The first one that comes to mind....
1. They wipe kids' butts.
I mean, seriously, is that in the job description? I doubt it. But they do it anyways. Plus, after the butt is clean, they have crappy underwear to take care of. Who specializes in Underwear Rinsing? Not these people. It's just one of the perks of the job.
2. They don't get a lunch break.
Because when they sit down in a miniature chair to open their lunchbox on the miniature table, across the room ten kids are screaming and/or throwing themselves or their chairs on the floor in protest of their GFCF (tasteless) lunch.
3. They wear their
If you consider that each Lysol wipe kills 1,000 germs, and each container has 100 wipes, the obligatory two Lysol containers I sent could have killed about 200,000 germs. Factor in each of the ten snotty cesspools whose sneezes deliver 100,000 germs at 100 miles per hour and I'm pretty sure we were behind in the germ race twenty minutes into the first day of school in the fall. Plus, kids who can't really communicate have a little trouble understanding the whole elbow-sneeze technique. Ever heard of hand-over-hand prompting? Only if you have plenty of germ-x.

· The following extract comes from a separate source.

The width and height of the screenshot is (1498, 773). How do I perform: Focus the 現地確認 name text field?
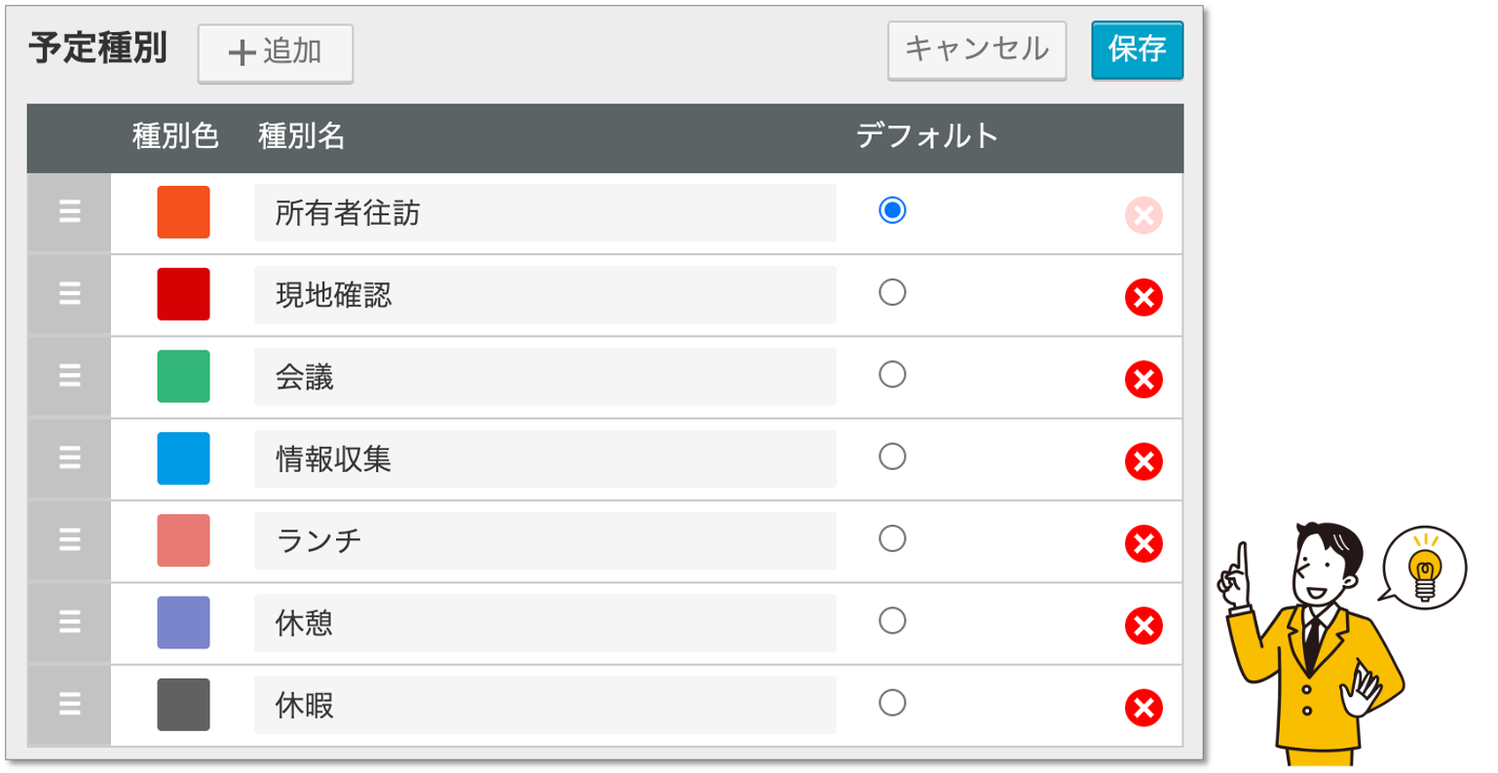pyautogui.click(x=544, y=295)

4. They brush ten sets of teeth a day.
Do I even need to describe a scene where ten children who don't like sensory stimulation are getting their teeth brushed at once? Actually I can't describe it, because I can't fathom it. One is enough for me. Does every special education classroom even do this? Probably only the really awesome ones. (Ahem... Mrs. Boyer's class.)

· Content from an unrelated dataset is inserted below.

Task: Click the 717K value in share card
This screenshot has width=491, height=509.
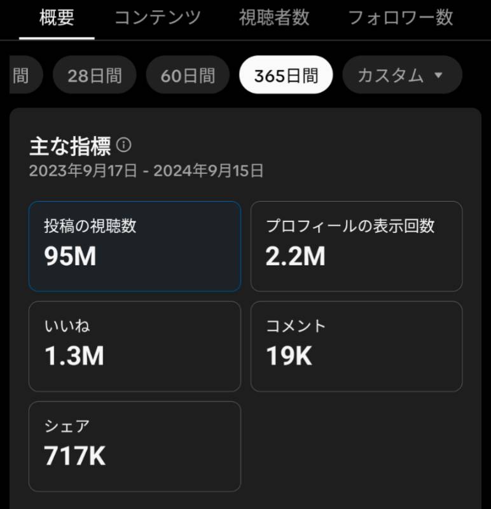Action: 75,456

Patience is... teaching a kid who can't say a fluent sentence how to write his name. Amazing. |
People think I have a lot of patience, but the truth is when the going gets tough, I can always pop in a Pixar movie and hand out Little Debbies for a few minutes of peace with a Nicholas Sparks book. Special education teachers don't have that luxury. They're on their toes all day. While other teachers are worrying about finding popsicle sticks for a pinterest craft, special education teachers are worrying about being ready for a seizure, or an emotional mom at an IEP meeting. When most teachers are prepping for a summer of freedom from the crazy kids that have been driving them nuts since Spring Break, special education teachers are prepping for summer school or social skills groups, or new classroom strategies to try in the Fall. And at the end of the day, when they are exhausted and worn out, tired of crappy pants and screaming kids and collecting data and documenting behaviors, they still find the time to write a note to say your kid was a "rock star" (miss you Gentri =) ) plus three incident reports from your kid banging their head on the floor/desk/wall.
And all the meanwhile, I'm afraid they aren't realizing how incredibly important they are in the lives of so many families.
So in lieu of the kids in class who are sensory avoiding and don't offer bear hugs each morning, or for the kids who are language delayed and can't express their gratitude for all you do, or even for the kids who just hate your stinking guts because you make them say words before you let them have their snack...
Thank you.
From the bottom of our hearts.
Disclaimer: This post was not intended to make any special education teachers cry. If however, this occurs, it is only fair. You make us cry at every milestone, every note of awesomeness, every IEP meeting, and every therapy bill.